▶ [Interface element records]
_ _ _ _ _

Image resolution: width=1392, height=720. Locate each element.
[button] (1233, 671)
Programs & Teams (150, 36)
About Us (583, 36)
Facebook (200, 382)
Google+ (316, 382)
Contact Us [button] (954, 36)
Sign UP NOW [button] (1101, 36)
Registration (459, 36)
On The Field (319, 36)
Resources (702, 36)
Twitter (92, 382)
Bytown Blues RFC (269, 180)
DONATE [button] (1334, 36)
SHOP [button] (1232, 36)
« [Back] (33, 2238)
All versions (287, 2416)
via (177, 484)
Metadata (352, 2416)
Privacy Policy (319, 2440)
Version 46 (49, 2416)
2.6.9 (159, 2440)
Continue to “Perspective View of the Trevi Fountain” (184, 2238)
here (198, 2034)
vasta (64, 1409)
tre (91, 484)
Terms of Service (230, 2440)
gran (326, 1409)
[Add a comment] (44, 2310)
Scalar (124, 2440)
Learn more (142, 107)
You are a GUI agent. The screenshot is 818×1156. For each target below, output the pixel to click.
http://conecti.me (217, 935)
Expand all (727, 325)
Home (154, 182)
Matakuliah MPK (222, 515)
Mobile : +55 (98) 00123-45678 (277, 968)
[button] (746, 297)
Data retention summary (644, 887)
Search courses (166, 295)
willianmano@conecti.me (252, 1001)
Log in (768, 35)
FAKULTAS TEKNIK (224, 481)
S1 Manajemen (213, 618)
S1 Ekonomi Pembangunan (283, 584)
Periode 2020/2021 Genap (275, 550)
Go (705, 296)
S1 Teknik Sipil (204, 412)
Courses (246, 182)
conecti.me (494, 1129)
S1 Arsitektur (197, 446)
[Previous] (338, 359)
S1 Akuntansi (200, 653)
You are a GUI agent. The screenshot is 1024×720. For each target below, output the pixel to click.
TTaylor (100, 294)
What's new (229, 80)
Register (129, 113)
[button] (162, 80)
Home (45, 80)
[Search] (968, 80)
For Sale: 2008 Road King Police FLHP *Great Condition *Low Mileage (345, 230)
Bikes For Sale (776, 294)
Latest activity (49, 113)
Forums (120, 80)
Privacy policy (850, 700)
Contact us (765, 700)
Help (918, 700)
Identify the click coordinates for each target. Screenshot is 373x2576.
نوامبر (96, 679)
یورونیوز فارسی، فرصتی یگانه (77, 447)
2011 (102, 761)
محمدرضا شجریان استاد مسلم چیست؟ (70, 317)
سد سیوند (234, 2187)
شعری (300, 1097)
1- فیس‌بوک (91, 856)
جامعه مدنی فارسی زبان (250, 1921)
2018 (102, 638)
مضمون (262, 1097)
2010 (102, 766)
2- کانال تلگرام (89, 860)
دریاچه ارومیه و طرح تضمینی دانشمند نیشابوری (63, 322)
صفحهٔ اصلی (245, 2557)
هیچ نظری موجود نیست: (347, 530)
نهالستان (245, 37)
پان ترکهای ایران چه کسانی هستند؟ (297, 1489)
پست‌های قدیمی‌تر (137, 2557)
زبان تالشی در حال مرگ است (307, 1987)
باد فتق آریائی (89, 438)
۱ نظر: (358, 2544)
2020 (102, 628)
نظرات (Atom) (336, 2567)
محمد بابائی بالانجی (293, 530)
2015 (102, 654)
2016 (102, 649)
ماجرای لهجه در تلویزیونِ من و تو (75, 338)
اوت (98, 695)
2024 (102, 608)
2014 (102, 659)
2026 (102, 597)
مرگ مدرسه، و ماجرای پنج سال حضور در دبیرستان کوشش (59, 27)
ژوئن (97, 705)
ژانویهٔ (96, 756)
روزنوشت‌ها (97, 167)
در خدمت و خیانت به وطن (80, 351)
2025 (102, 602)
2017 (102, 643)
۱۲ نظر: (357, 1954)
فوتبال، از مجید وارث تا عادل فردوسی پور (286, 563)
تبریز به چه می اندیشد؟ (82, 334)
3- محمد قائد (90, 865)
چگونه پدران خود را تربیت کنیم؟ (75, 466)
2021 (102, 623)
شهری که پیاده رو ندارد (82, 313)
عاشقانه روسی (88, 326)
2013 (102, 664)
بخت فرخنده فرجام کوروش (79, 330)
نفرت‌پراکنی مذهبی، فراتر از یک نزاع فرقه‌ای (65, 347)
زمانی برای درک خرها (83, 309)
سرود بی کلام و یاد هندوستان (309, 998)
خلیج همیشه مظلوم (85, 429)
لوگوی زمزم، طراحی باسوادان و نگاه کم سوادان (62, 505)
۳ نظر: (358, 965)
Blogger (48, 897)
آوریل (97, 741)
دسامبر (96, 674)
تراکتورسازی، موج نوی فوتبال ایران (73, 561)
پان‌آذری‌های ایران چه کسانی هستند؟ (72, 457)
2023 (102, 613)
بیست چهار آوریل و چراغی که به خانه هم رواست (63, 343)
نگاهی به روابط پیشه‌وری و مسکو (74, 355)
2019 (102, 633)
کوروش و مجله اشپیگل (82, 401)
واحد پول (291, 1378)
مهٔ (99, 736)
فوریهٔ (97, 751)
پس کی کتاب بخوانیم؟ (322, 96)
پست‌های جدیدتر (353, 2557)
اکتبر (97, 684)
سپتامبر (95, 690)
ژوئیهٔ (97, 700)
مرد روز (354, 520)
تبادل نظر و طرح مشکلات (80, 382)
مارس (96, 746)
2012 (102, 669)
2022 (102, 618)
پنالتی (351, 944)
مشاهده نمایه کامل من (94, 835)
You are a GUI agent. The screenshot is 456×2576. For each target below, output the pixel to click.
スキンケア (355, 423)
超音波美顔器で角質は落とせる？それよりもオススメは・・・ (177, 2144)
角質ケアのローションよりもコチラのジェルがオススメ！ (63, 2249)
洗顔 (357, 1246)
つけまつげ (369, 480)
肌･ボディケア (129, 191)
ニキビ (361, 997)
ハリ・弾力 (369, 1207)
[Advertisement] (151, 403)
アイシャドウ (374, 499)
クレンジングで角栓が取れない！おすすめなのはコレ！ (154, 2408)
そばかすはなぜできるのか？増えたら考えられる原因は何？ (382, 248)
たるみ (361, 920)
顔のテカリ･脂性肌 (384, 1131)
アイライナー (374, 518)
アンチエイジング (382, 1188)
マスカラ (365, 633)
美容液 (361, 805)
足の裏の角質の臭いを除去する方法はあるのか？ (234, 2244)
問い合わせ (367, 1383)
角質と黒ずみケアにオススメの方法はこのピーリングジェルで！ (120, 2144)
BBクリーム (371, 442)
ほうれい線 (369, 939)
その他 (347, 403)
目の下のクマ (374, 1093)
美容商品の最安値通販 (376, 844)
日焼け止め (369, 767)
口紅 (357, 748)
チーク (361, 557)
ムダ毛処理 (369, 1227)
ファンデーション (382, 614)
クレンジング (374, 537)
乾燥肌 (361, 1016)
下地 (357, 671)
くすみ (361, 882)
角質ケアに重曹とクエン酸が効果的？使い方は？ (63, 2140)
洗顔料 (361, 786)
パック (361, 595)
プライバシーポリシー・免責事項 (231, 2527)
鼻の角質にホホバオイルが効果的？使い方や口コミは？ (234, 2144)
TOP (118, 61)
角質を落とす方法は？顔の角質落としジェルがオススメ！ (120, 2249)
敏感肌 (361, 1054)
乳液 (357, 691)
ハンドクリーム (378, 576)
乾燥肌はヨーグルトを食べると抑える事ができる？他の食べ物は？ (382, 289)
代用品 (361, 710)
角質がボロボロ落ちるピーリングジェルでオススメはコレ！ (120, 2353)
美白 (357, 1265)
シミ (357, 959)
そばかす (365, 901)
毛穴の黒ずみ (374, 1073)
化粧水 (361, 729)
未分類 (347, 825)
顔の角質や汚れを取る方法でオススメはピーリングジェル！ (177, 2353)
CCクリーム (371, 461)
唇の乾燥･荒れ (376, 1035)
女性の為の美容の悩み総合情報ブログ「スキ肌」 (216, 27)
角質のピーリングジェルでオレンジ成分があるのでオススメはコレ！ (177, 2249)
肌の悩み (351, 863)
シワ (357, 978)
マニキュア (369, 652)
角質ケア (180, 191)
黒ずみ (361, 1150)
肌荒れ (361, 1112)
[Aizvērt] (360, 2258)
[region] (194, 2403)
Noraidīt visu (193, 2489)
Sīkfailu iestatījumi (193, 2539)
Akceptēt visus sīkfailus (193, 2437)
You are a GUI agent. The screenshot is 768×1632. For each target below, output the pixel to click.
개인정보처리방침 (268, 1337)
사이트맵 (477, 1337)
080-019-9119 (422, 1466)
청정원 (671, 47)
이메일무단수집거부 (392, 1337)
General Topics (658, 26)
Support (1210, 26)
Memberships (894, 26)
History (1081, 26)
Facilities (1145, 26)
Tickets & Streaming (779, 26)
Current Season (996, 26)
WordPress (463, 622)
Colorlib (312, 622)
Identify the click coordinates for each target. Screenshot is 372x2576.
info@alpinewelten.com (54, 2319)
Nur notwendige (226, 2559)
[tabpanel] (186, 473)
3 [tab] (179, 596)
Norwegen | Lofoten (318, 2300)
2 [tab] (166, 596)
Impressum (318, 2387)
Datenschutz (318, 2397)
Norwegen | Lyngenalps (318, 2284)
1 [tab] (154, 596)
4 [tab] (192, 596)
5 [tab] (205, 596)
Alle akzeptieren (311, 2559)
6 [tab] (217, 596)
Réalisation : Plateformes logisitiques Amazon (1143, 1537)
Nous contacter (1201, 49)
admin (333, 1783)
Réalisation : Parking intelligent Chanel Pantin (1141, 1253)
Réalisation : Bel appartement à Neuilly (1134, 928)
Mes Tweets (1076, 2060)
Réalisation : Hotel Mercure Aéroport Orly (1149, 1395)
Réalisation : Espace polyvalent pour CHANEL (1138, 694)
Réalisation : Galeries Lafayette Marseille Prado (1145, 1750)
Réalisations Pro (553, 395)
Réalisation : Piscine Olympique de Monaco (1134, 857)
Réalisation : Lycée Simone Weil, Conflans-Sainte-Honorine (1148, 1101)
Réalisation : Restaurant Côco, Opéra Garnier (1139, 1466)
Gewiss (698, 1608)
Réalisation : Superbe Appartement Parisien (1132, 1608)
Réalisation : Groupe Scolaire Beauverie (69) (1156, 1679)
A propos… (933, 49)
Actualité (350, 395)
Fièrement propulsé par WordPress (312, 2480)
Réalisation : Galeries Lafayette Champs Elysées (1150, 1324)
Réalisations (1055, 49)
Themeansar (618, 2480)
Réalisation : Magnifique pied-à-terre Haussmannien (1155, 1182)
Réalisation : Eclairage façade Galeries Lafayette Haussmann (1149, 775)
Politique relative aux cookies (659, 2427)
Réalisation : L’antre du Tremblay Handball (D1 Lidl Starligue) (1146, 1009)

_ _ _ _ _

▶ [Directive] Output the data lines as a JSON list of strings, one string per line, with blank lines omitted. Begin at the line that contains "청정원 (671, 47)" and stop after the line that contains "info@alpinewelten.com (54, 2319)".

▶ [Answer for the task]
[
  "청정원 (671, 47)",
  "이메일무단수집거부 (392, 1337)",
  "General Topics (658, 26)",
  "Support (1210, 26)",
  "Memberships (894, 26)",
  "History (1081, 26)",
  "Facilities (1145, 26)",
  "Tickets & Streaming (779, 26)",
  "Current Season (996, 26)",
  "WordPress (463, 622)",
  "Colorlib (312, 622)",
  "Identify the click coordinates for each target. Screenshot is 372x2576.",
  "info@alpinewelten.com (54, 2319)"
]